Cotées à la Bourse de Paris. Là où règne le vrai pouvoir. Même absence dans le monde des start-up : seulement 5 % des jeunes entreprises sont portées par des femmes, 10 % par une équipe mixte. Et les dirigeantes ne récoltent seulement qu’environ 2 % des fonds du capital-risque. Ce monde très majoritairement masculin ne se prive pas de décourager celles qui osent pousser ses portes.
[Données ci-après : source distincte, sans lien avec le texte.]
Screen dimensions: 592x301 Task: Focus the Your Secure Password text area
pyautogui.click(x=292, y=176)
Une misogynie inconsciente

La secrétaire d’État à l’Égalité entre les femmes et les hommes, Marlène Schiappa, pourrait- elle faire reculer cette misogynie inconsciente ? Elle a annoncé un projet de loi sur l’émancipation économique des femmes prévu pour 2020. « On demande encore souvent à une femme si elle a budgété les frais de garde de ses enfants dans son business plan. Cette question, on ne la pose pas à un homme entrepreneur. » La ministre a signé un partenariat de bonnes pratiques avec des banques. On ne demande qu’à y croire.
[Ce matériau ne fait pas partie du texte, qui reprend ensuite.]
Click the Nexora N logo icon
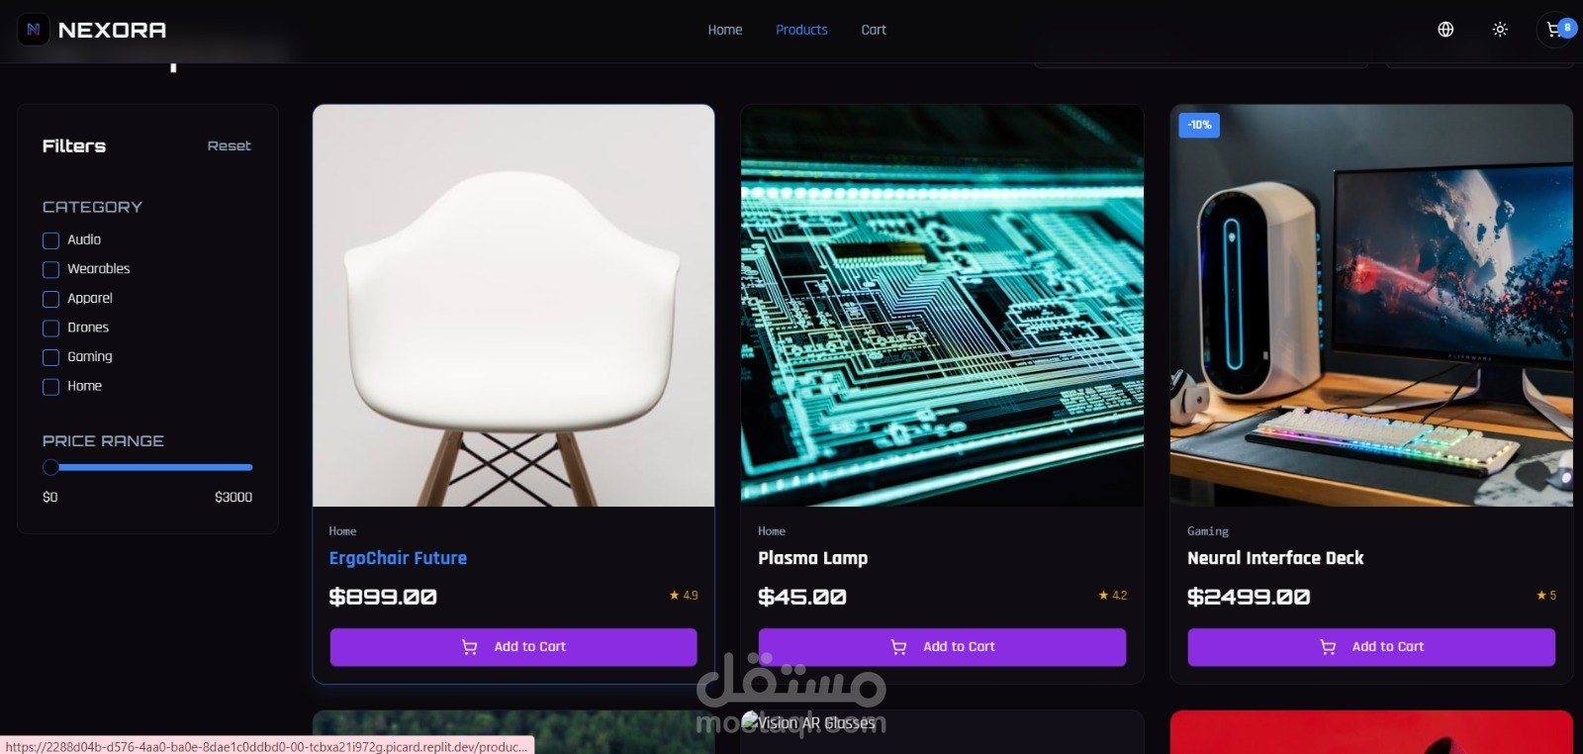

Mais la rareté des femmes dans ce milieu n’explique pas ces chiffres catastrophiques. Issue de la banque et du crowdfunding, Béryl Bès a fondé MyAnonna (du nom de la déesse grecque de l’abondance) pour, entre autres, décomplexer les entrepreneuses sur leur rapport à l’argent. Elle constate chez elles les mêmes frilosités que pour leurs finances personnelles. « Elles sont excellentes pour aller chercher 3 000 à 6 000 €, pour faire des petits projets avec des petits dossiers, tout ce que je déteste. Je leur dis d’ailleurs : “Pas de ‘petits projets’, s’il vous plaît !” Dès qu’il s’agit de parler gros sous, elles sont girl power, certes, mais avec des limites. » Elles devraient lire Sallie Krawchek. En août dernier, cette dirigeante à la Bank of America a publié une tribune lucide dans le magazine Newsweek : « Les femmes n’auront pas le vrai pouvoir tant qu’elles ne parleront pas franchement d’argent. » Elle, on peut la croire : elle a été classée 6e femme la plus puissante au monde par le magazine Forbes.

Source : Marie Claire, 7 novembre 2019

“On demande encore souvent à une femme si elle a budgété les frais de garde des enfants dans son business plan. Question que l’on ne pose pas à un homme entrepreneur.”